Septembre 1940, « Les Anges », Selles-Saint-Denis (France)
Après avoir fui leur terre natale, la Pologne, en raison de la révolution bolchévique de 19171, André Gablowski, Anne et leur quatre enfants, Elka, Edwige, Jean, Joseph, n’ont qu’une idée en tête : trouver un nouveau pays, une nouvelle demeure, où ils pourront tous vivre libres, sans avoir peur de mourir en raison de leurs idéaux. C’est en France que ces exilés trouvèrent refuge et repartirent à zéro. Menant une vie simple, plutôt misérable, ils entretenaient comme ils le pouvaient leur humble lopin de terre situé à Selles-Saint-Denis, petit village campagnard au cœur d’une France occupée depuis peu par les nazis. La vie à la ferme, surnommée « Les Anges », leur offrait juste assez de quoi vivre : légumes, fruits, volailles, vache, blé, etc. Après avoir tout perdu après leur fuite de la Pologne, André, ingénieur de formation, avait misé sur l’éducation de ses enfants, en se disant que ce legs serait probablement le seul qu’il serait en mesure de leur laisser après sa mort. Il n’y avait donc pas de place pour la médiocrité, la paresse ou l’oisiveté. À la ferme d’André, personne n’était en vacances. C’était la survie au quotidien, surtout en cette période de guerre que l’on tentait d’oublier, chacun vaquant à ses tâches et se concentrant sur le présent.

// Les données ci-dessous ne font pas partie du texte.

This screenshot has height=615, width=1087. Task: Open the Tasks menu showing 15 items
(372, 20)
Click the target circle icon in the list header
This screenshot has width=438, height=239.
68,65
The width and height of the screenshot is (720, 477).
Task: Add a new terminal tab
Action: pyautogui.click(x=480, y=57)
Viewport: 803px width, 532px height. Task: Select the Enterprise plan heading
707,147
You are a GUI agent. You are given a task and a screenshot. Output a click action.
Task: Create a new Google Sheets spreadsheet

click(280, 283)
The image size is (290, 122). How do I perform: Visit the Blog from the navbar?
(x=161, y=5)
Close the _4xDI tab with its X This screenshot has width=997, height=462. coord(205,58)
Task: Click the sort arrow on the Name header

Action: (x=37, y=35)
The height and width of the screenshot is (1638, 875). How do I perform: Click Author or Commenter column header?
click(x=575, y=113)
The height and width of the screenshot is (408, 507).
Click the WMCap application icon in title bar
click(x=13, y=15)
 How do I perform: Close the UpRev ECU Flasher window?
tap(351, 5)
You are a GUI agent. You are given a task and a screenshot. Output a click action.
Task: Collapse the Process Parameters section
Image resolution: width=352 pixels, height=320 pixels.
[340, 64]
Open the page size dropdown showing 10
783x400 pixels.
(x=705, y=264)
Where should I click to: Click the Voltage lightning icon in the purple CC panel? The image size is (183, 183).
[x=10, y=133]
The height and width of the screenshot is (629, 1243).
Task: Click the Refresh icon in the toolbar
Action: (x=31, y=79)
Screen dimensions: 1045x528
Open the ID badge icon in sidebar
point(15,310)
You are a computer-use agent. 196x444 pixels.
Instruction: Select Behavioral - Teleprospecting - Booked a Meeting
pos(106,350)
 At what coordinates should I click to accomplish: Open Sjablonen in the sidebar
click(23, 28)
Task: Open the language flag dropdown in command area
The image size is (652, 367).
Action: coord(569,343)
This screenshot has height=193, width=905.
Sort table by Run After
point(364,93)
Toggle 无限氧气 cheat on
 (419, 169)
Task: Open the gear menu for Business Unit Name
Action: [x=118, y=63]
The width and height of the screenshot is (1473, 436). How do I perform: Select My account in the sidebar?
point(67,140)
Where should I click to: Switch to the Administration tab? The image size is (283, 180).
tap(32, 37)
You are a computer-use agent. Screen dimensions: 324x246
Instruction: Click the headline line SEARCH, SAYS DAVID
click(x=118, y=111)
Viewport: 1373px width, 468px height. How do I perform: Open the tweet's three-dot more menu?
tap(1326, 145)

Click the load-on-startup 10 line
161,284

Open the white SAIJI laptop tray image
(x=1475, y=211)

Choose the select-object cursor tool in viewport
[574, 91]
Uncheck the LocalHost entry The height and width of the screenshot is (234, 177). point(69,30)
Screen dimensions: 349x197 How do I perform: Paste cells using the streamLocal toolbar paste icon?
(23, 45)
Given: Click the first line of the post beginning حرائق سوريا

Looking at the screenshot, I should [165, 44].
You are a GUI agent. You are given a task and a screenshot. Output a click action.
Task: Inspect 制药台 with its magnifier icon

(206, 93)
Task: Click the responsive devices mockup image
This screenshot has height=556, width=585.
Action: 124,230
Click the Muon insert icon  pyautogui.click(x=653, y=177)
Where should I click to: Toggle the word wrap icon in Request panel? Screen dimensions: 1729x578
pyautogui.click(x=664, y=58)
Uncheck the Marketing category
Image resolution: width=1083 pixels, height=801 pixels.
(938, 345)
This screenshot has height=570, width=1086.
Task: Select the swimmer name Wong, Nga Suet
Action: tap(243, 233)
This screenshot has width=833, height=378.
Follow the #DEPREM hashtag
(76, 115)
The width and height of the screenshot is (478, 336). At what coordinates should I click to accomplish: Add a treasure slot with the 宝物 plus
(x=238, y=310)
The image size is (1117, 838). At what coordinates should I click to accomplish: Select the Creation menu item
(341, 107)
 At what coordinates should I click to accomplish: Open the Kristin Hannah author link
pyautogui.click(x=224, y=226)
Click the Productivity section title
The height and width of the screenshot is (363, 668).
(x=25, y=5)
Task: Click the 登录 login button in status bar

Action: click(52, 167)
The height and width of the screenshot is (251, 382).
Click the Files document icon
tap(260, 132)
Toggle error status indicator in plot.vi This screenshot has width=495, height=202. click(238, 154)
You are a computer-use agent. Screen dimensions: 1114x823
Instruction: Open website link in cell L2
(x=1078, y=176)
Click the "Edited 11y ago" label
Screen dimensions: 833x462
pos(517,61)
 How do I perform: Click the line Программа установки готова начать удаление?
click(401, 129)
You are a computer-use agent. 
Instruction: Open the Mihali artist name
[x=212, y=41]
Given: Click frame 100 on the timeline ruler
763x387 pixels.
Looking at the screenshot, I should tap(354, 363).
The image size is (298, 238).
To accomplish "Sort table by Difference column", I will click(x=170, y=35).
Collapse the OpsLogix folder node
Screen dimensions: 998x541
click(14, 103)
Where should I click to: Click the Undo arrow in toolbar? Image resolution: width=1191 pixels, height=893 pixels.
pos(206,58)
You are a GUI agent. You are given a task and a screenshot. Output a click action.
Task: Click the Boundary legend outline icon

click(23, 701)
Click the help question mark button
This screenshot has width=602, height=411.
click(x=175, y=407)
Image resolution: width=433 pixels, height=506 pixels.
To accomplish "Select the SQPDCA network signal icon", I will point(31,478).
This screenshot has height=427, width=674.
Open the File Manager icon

Elka, l’aînée des filles, qui deviendrait des années plus tard ma grand-mère, n’en pouvait plus de subir l’attitude parfois tyrannique de son père. Celui-ci, au fond, ne voulait que protéger ce qu’il avait de plus cher : sa femme et ses enfants. Maintenant âgée de 22 ans, Elka n’avait qu’une idée en tête : fuir et quitter la ferme de ses parents. Il lui fallait se marier et vite, mais avec qui ? Son père n’avait jamais accepté qu’un homme l’approche sauf, bien sûr, ses deux frères, Joseph et Jean, qui se plaisaient à faire la loi auprès de leurs deux sœurs. Le seul homme peut-être serait… Elle n’eut pas le temps de mener à terme ses pensées que son père arriva, les bras chargés de foin à donner aux bestiaux. Dans un polonais qu’elle feignait d’ignorer (elle avait appris le français à l’école), il lui faisait la leçon, comme à son habitude.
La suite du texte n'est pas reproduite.